I got really interested in LLMs in 2020 after GPT-3 release demonstrated in-context learning. But I tried running a LLM a year before: trying out AI Dungeon 2 (based on GPT-2).

Back in 2020 people were discussing how transformer-based language model are limited in all sorts of ways (operating on a tiny context, etc). But as I learned about how transformers work, I got really excited: it's possible to use raw vectors as input, not just text. So I got this idea that all kinds of modules can be implemented on top of pre-trained transformers via adapters which translate any data into representations of a particular model. E.g. you can make a new token representing some command, etc.
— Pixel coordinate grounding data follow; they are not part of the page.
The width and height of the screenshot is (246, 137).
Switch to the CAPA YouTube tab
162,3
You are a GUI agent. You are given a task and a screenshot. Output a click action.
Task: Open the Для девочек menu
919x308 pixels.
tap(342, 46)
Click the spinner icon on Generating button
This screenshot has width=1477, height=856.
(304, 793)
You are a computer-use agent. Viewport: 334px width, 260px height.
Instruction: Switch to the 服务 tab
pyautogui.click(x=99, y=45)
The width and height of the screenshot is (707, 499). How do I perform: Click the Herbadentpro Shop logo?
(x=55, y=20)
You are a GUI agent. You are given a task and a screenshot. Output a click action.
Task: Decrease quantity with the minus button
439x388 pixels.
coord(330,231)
A lack of memory was one of hot topics, so I did a little experiment: since KV cache has to encode 'run-time' memory, I tried transplanting parts of KV cache from one model forward pass into another - and apparently only few mid layers were sufficient to make model recall a name from prior pass. But I didn't go further as it was too time consuming for a hobby project. So that's where I left it.
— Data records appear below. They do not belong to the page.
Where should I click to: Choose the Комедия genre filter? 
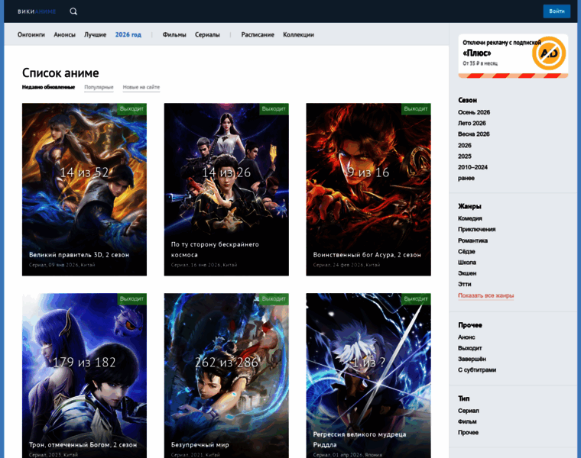click(x=470, y=218)
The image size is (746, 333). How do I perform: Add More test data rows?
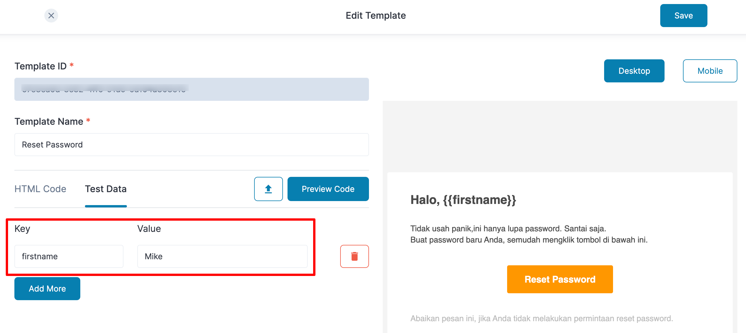pyautogui.click(x=47, y=288)
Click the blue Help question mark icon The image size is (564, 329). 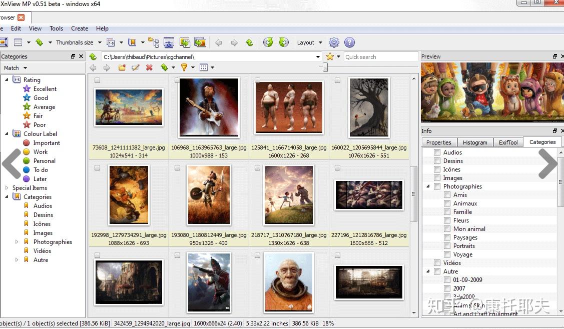[x=350, y=43]
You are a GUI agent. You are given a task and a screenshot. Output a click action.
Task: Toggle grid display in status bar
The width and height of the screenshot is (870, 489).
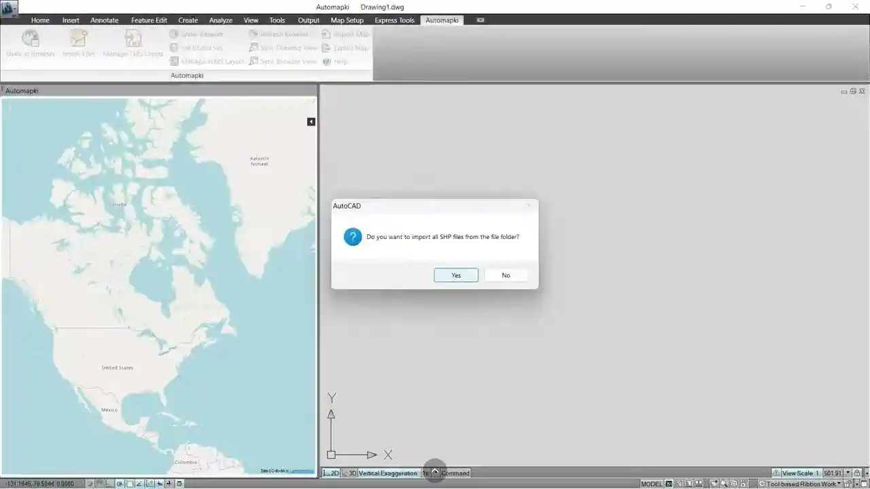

Over the years, academic researchers got through same ideas as I had and gave them names:

* arbitrary vectors injected in place of fixed token embeddings are called a "soft prompt" * custom KV-prefix added before normal context is called "prefix tuning" * "soft prompt" to generate KV prefix which encodes a memory is called "gisting" * KV prefix encoding a specific collection of documents was recently called "cartridge"

Opus 4.5 running in Claude Code can pretty much run an experiment of this kind on its own, starting from a general idea. But it still needs some help - to make sure we use prompts and formats which actually make sense, look for best data set, etc.

visarga•1mo ago
The prefix tuning approach was largely abandoned for LoRA, it does not change the process if you tune the prefix or some adapter layers, but it is more flexible to train the LoRAs.

The Skills concept emerged naturally when you see how coding agents use docs, CLI tools and code. Their advantage is they can be edited on the fly to incorporate new information and can learn from any feedback source - human, code execution, web search or LLMs.

killerstorm•1mo ago
KV-based "skill capsules" are very different from LoRAs / classic prefix tuning:

  * A "hypernetwork" (which can be, in fact, same LLM) can build 
    a skill capsules _from a single example_.
    You can't get LoRA or KV-prefix using just one example.

  * It can be inserted at any point, as needed. I.e. if during reasoning you find that you need particular skill, you can insert it.
  * They are composable, and far less likely to over-write some information, as they only affect KV cache and not weights.
Skills as used by Anthropic & OpenAI are just textual instruction. KV-based skill capsule can be a lot more compact (and thus would contribute less to context rot) and might encode information which is difficult to convey through instruction (e.g. style).